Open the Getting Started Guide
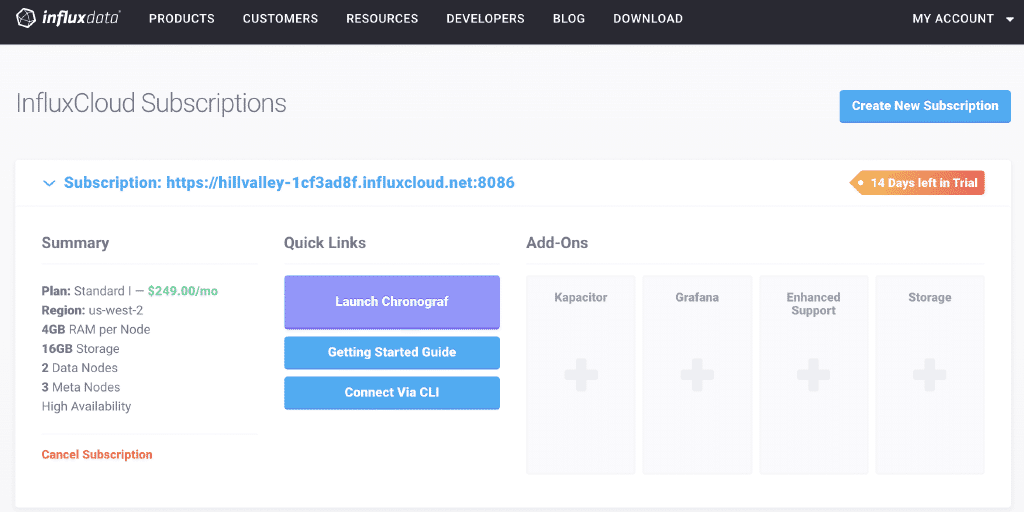This screenshot has width=1024, height=512. pos(392,353)
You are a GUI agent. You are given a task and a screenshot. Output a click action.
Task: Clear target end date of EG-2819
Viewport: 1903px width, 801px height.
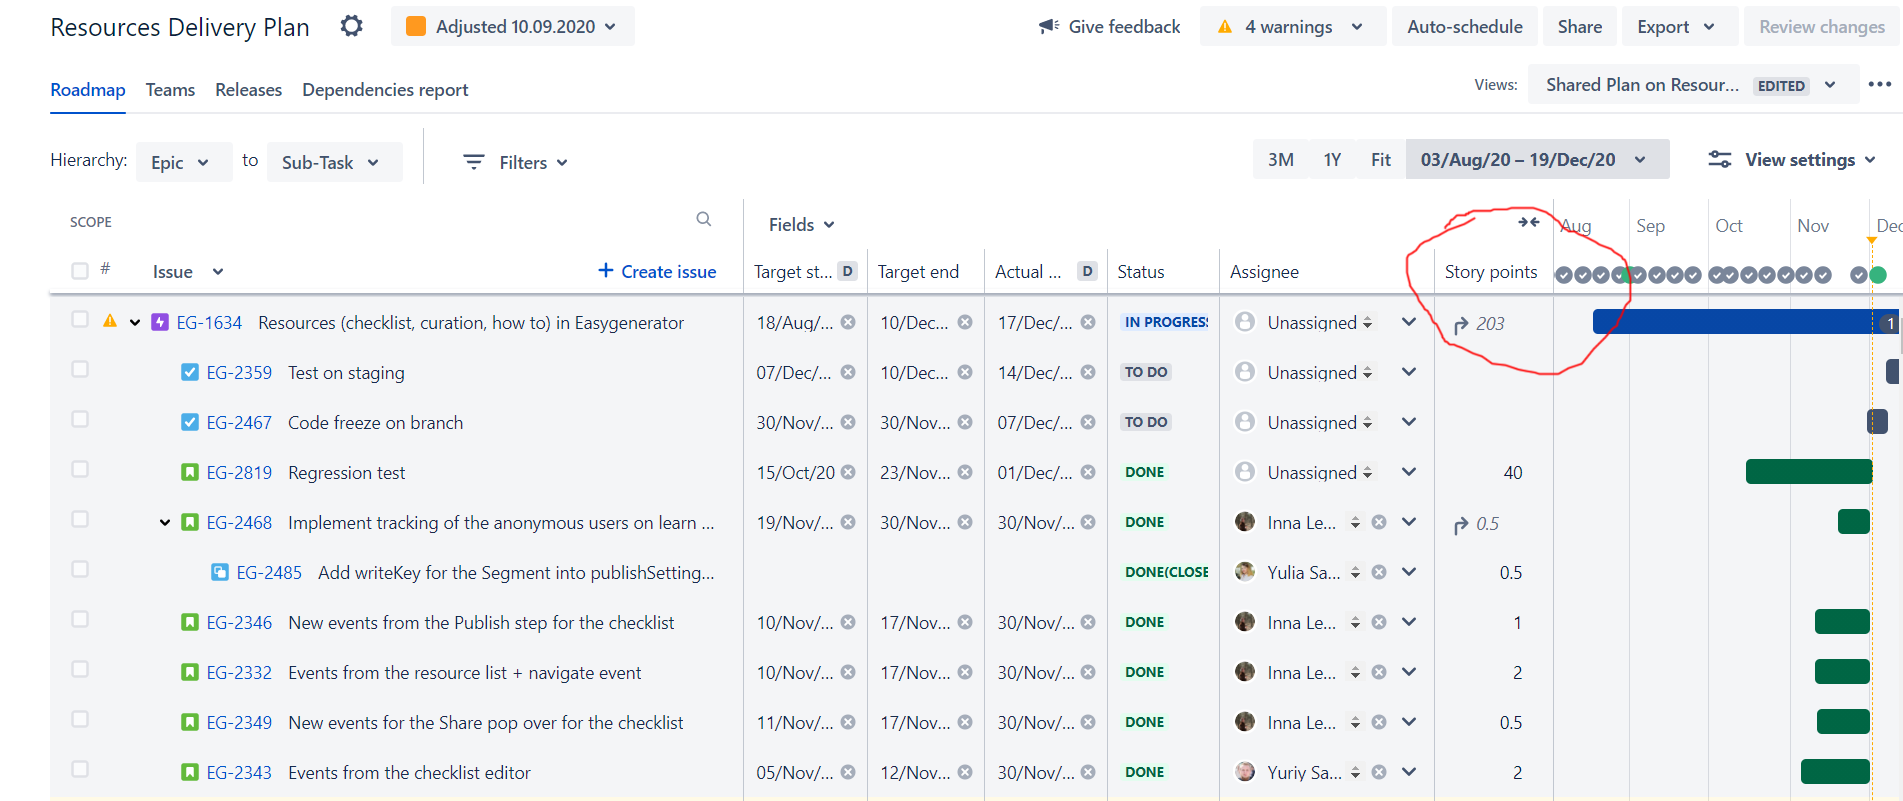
☆ ☆ ☆ ☆ ☆
§ PROBLEM STATEMENT:
Copy out all the entries exactly. Images stay out of the copy.

§ OUTPUT OF THE TASK:
Open the Getting Started Guide
This screenshot has width=1024, height=512. pos(392,353)
You are a GUI agent. You are given a task and a screenshot. Output a click action.
Task: Clear target end date of EG-2819
Viewport: 1903px width, 801px height.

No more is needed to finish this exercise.